▶ _AIM OF THE TASK_:
In the news story about the Miami-Dade police arrest, at which intersection was the gas station located?
··· DOCUMENT EXTRACT ···
Miami, FL — Miami-Dade Police are under fire tonight after a pair of their finest handcuffed a panhandler, who was also a double-amputee, and then dropped her to the ground, leaving the woman there crying out for help, after being arrested for trespassing. Of course, there are two sides to every story.

In an attempt to evaluate the scene from multiple perspectives, one could say the police were just doing their jobs. After all, the woman was reportedly belligerent and trespassing. And in all fairness to the police, she may have thrown herself to the ground because she knew the incident was being recorded and possibly wanted to make a few dollars in a lawsuit against the city.

On the other hand, maybe she was asking patrons at the gas station for money because she was truly in need, and when cops arrived, she immediately became defensive. We won’t know because only the confrontation with officers was what was recorded on a bystander’s cell phone.

Taking the video at face value, without attempting to take sides, one must look objectively at the facts. Fact number one, the officers wanted to handcuff her. Fact number two, the two beat cops put the elderly woman in handcuffs. Fact number three, they decided they should let go of her, at which time she dropped to the pavement because she had no legs upon which to support herself. Fact number four, the police stood idly by as the woman pleaded for help. Fact number five, the police can be heard asking about an adjacent vehicle, and then proceeded to move the empty wheelchair away from the other car, all the while the woman remains on the ground crying out for help repeatedly saying, “stop hurting me!”

Mary Luis Brown is the woman with special needs, featured in the video. She’s 52-years-old. She lost her legs, which had to be amputated as a result of her long-running battle with diabetes. She’d been asked to leave the gas station located at Moody Dr. and SW 127th. But, as is often the case with panhandlers, they come back to where they’re successful at receiving charity.
··· INPUT DATA ···
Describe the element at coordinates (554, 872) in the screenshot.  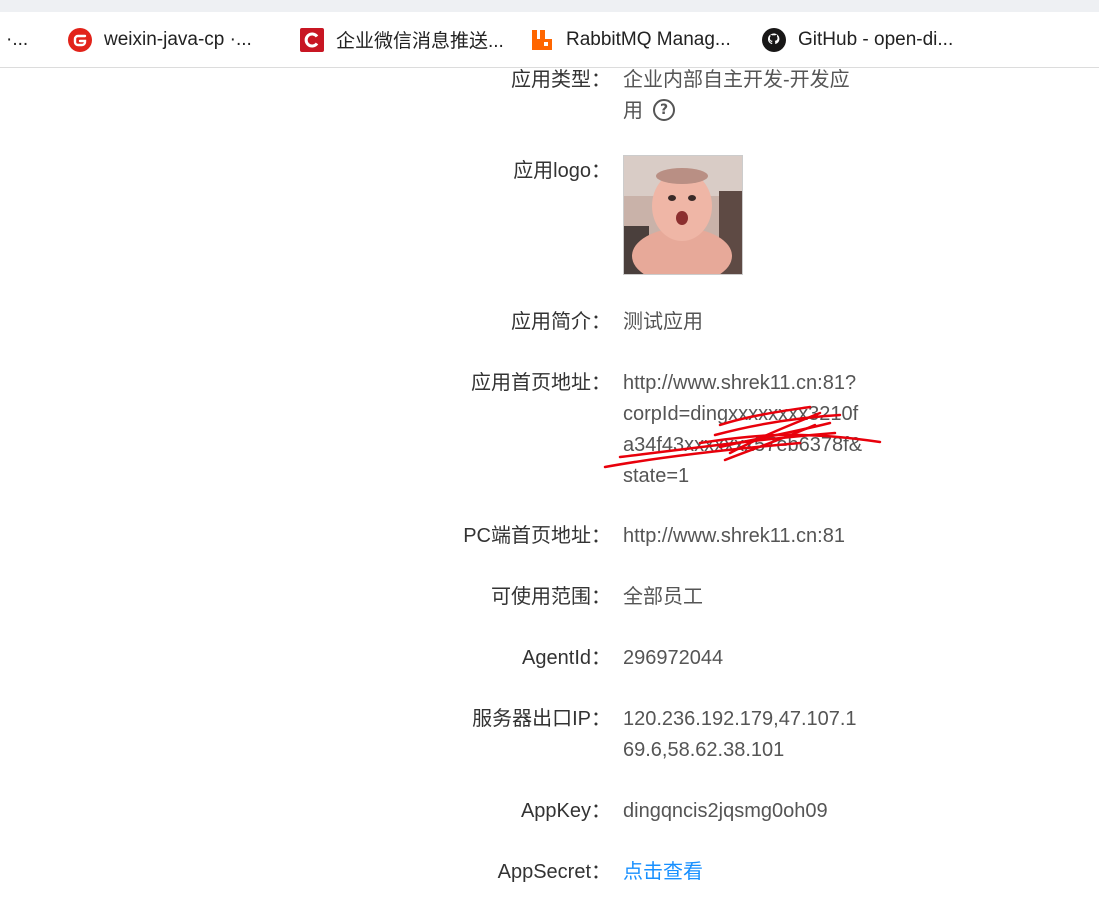
I see `appsecret-label: AppSecret：` at that location.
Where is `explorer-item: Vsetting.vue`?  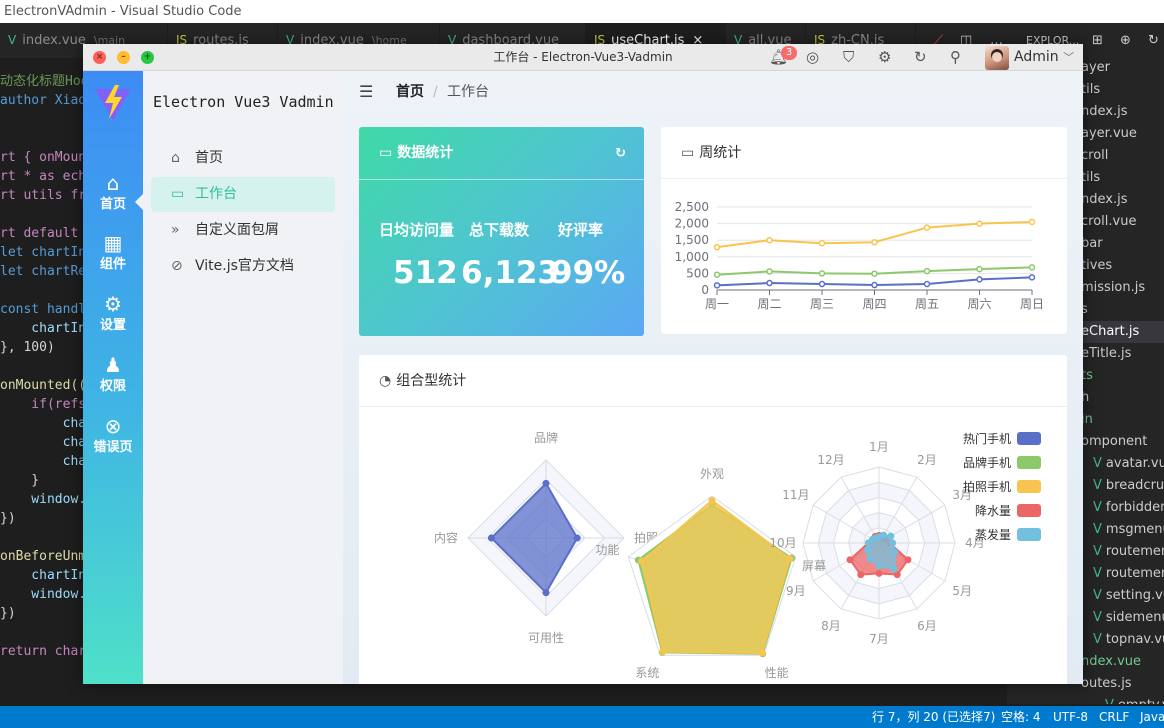
explorer-item: Vsetting.vue is located at coordinates (1128, 596).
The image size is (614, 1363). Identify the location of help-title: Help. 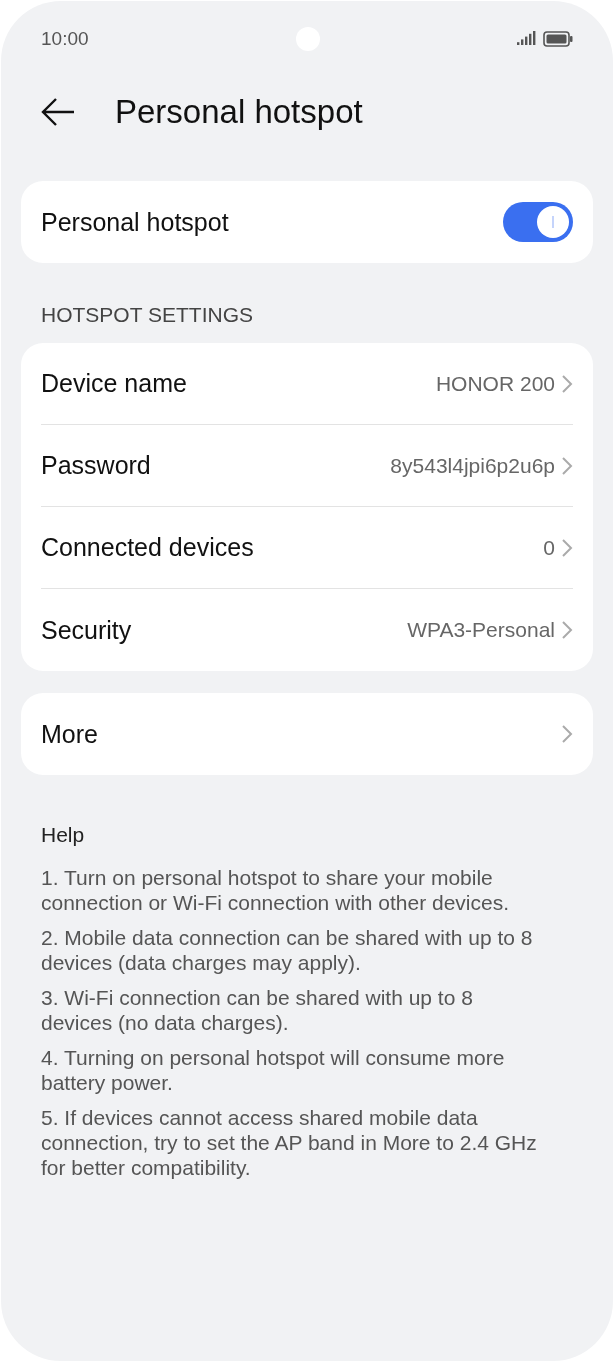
···
▶ _RESULT OF THE TASK_:
Moody Dr. and SW 127th.